FORCE OUVRIERE défend les IUT et les DUT

La Confédération, les Fédérations et Syndicats FORCE OUVRIERE rappellent leur attachement à tous les diplômes professionnels nationaux de l’enseignement supérieur, qui permettent d’acquérir une véritable qualification.

Parmi ces diplômes, les DUT et les établissements qui les délivrent, les IUT, sont menacés par les réformes en cours.

Les DUT, diplômes à bac. +2 reconnus dans les Conventions Collectives :

Les Programmes Pédagogiques Nationaux des DUT sont élaborés dans le cadre de la Commission Consultative Nationale des IUT (CCN) et des Commissions Pédagogiques Nationales (CPN) avec des représentants des organisations patronales nationales et des Confédérations de salariés, du Ministère, des enseignants.
C’est cette élaboration en commun des diplômes qui a permis, à la suite de négociations entre les interlocuteurs sociaux dans les branches professionnelles, la reconnaissance des DUT dans les Conventions Collectives Nationales.

Les Programmes ne peuvent plus être respectés :

La LRU (2007), condamnée par FORCE OUVRIERE, a supprimé les budgets spécifiques propres aux IUT (moyens de fonctionnement et effectifs).
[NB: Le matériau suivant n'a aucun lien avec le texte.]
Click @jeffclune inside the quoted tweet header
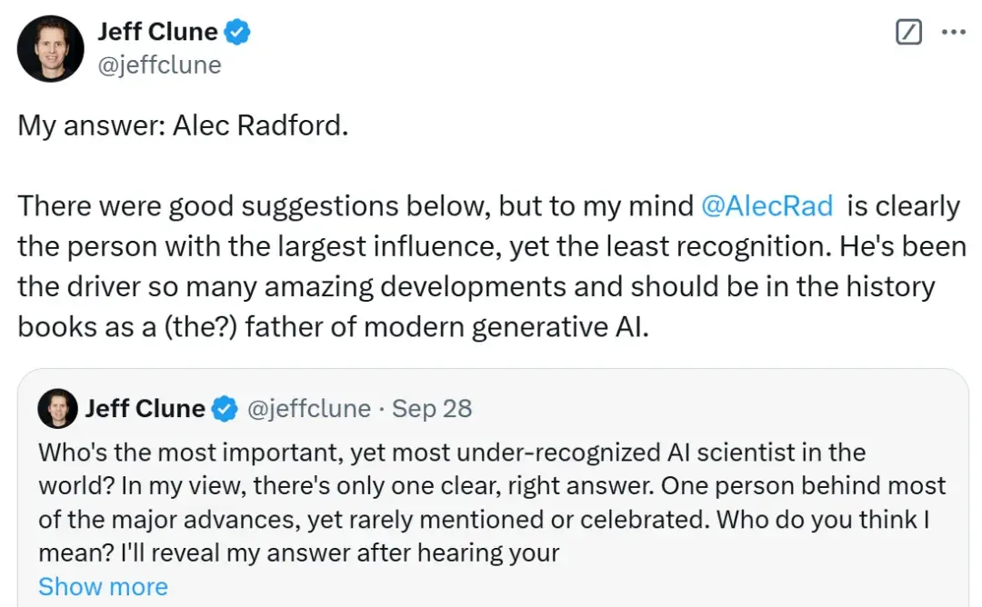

Faute de moyens, aujourd’hui, les IUT ne peuvent pas tous dispenser les enseignements prévus dans les Programmes.
De plus, les IUT sont confrontés à l’obligation qui leur est faite depuis 2013 d’accueillir des « quotas » de bacheliers technologiques au nom de « la réussite ». Sans aucun moyen pour l’organisation d’actions de soutien pourtant indispensables, les IUT ont l’obligation de diminuer encore le niveau d’exigence nécessaire à l’obtention du diplôme.
A cela s’ajoute l’impact des politiques d’austérité sur les IUT.
Au final, c’est la qualification que le diplôme est censé garantir qui est remise en cause.

Une « territorialisation » qui attaque le caractère national du diplôme :

La loi « Fioraso » du 22 juillet 2013 organise, par la fusion d’établissements et la mise en place des ComUE (Communauté d’Universités et d’Etablissements), une vaste restructuration destinée à territorialiser l’enseignement supérieur et la recherche.
Cette loi s’intègre à la réforme territoriale et à l’acte III de décentralisation en cours, condamnés par FORCE OUVRIERE, qui fragilise la République et notamment l’égalité de droit.
Déjà, apparaissent des propositions d’organisation d’IUT en « Collégiums régionaux », proposant la création de diplômes technologiques régionaux concurrents aux DUT. Leurs contenus seraient définis par des « micro-systèmes économiques locaux », à savoir les régions et le patronat local.
FORCE OUVRIERE condamne ces orientations qui aboutiraient à la destruction des DUT comme diplômes nationaux.

FORCE OUVRIERE réaffirme son attachement indéfectible au maintien et au développement des DUT et des IUT et s’oppose à la balkanisation des missions publiques et des diplômes qu’entraîne ce projet de « République des territoires ».